START SUPPLIED MATERIAL

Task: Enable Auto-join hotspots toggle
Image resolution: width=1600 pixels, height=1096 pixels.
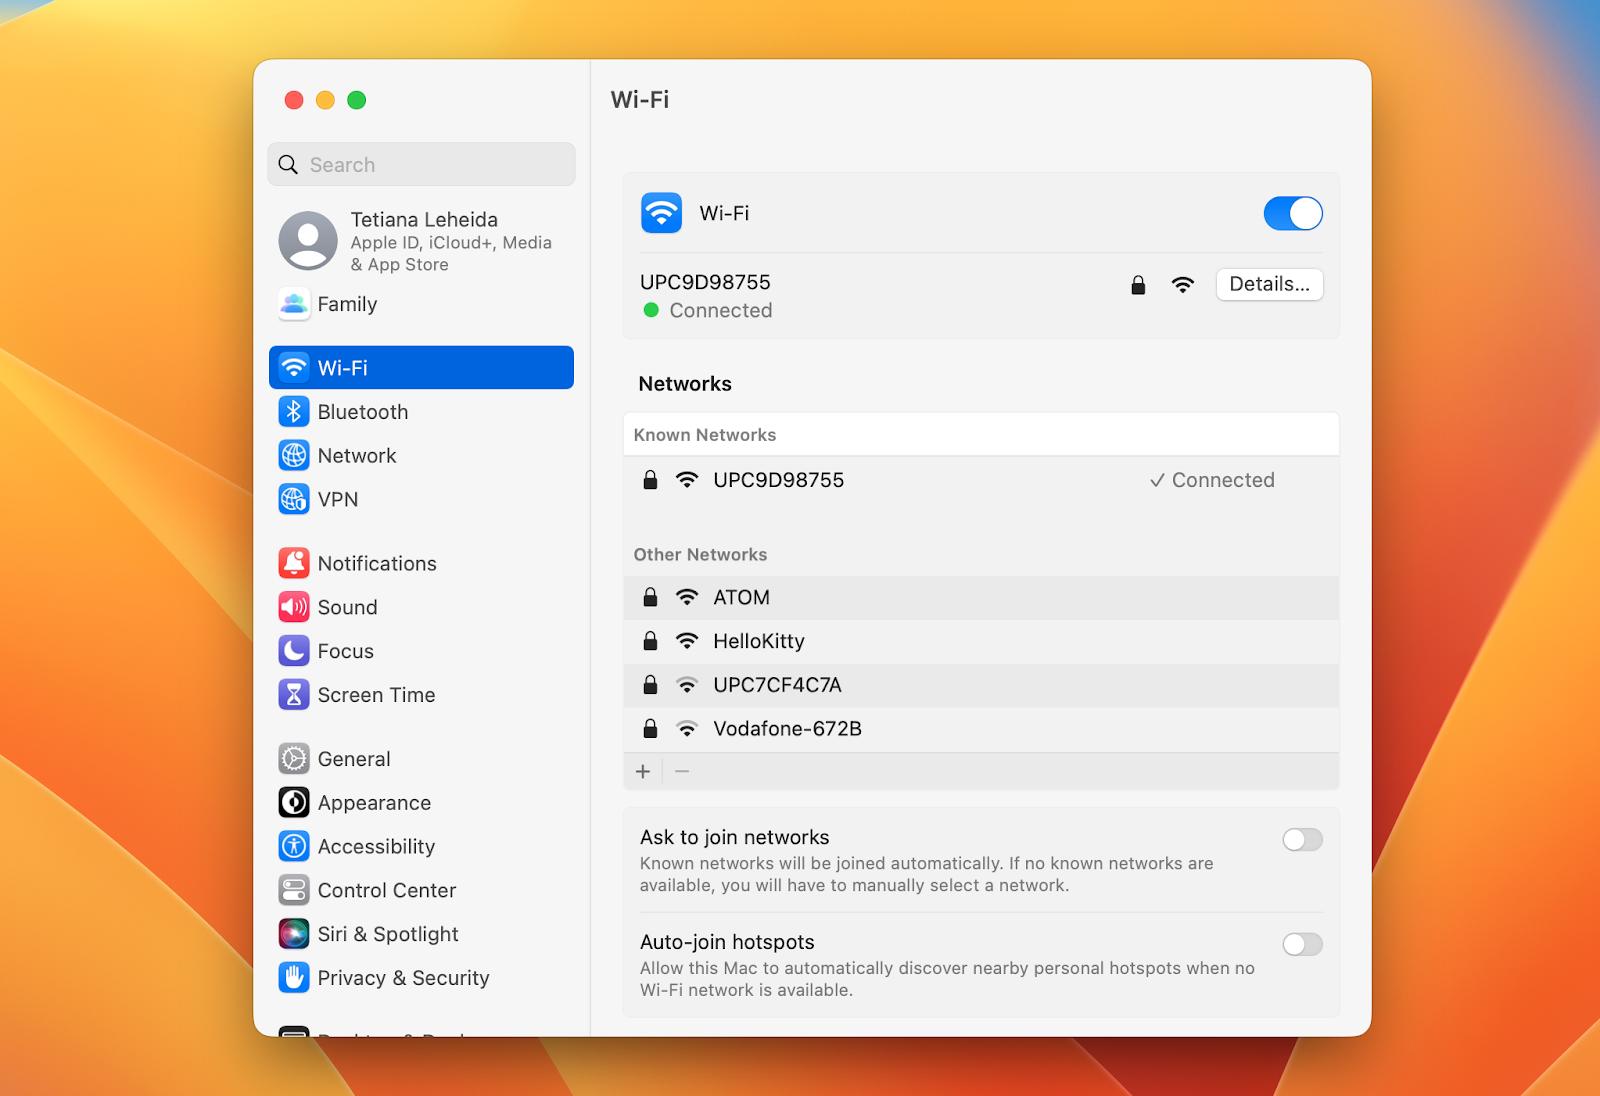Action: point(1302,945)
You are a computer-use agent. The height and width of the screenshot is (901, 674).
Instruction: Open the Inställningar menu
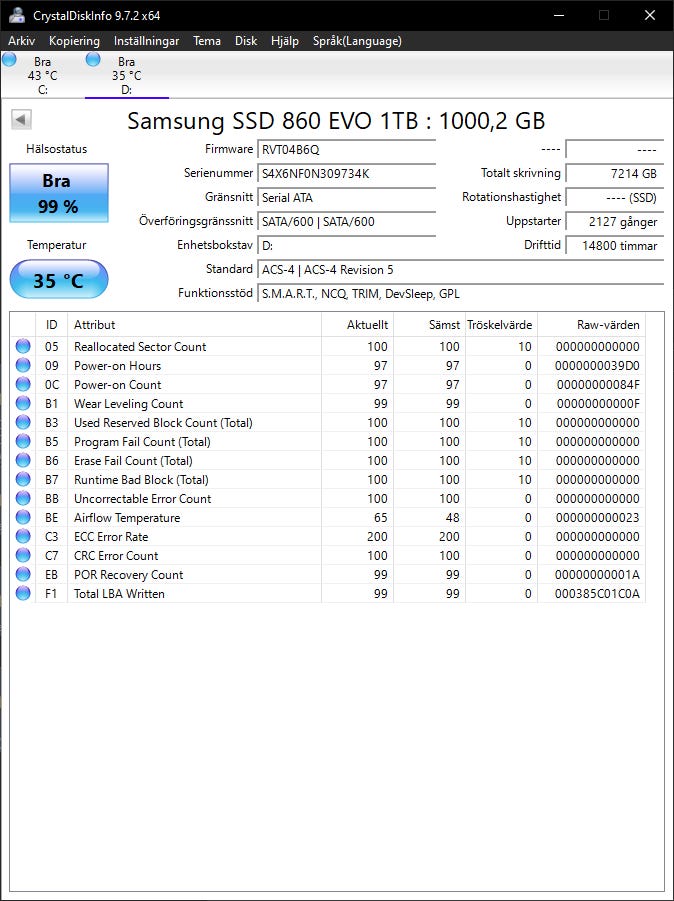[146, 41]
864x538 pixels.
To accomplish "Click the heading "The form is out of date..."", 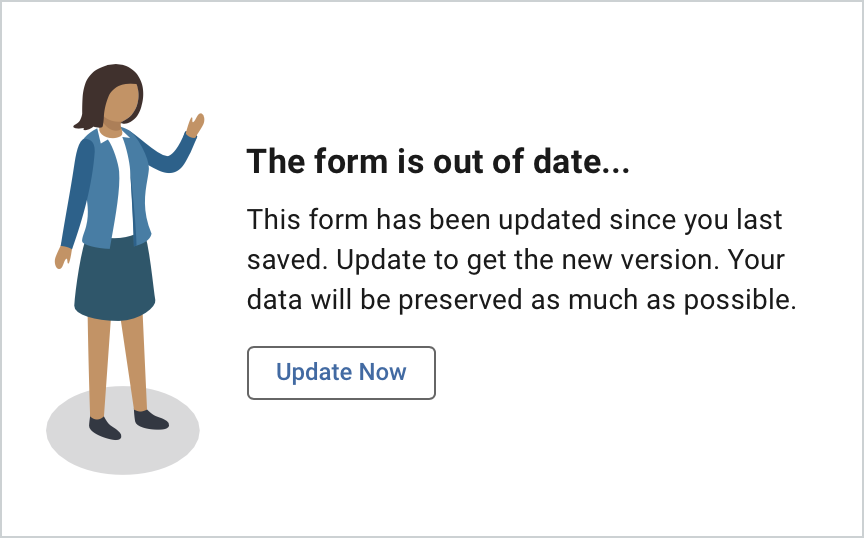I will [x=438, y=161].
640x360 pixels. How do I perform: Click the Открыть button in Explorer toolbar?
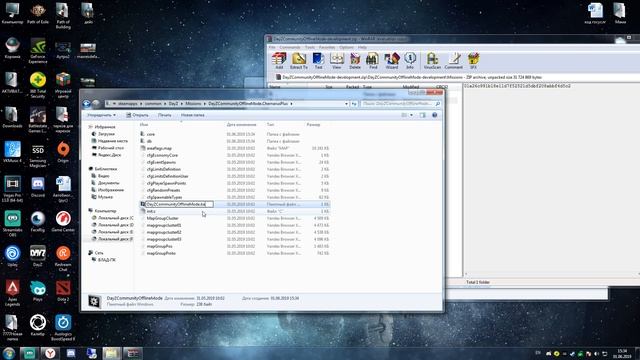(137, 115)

END SUPPLIED MATERIAL

→ **REQUIREMENT**:
Here the lines from the one with "640x360 pixels. How" through the last line of the data above need to be repeated exactly, both included, and any picture omitted.

→ **RESULT BELOW**:
640x360 pixels. How do I perform: Click the Открыть button in Explorer toolbar?
(137, 115)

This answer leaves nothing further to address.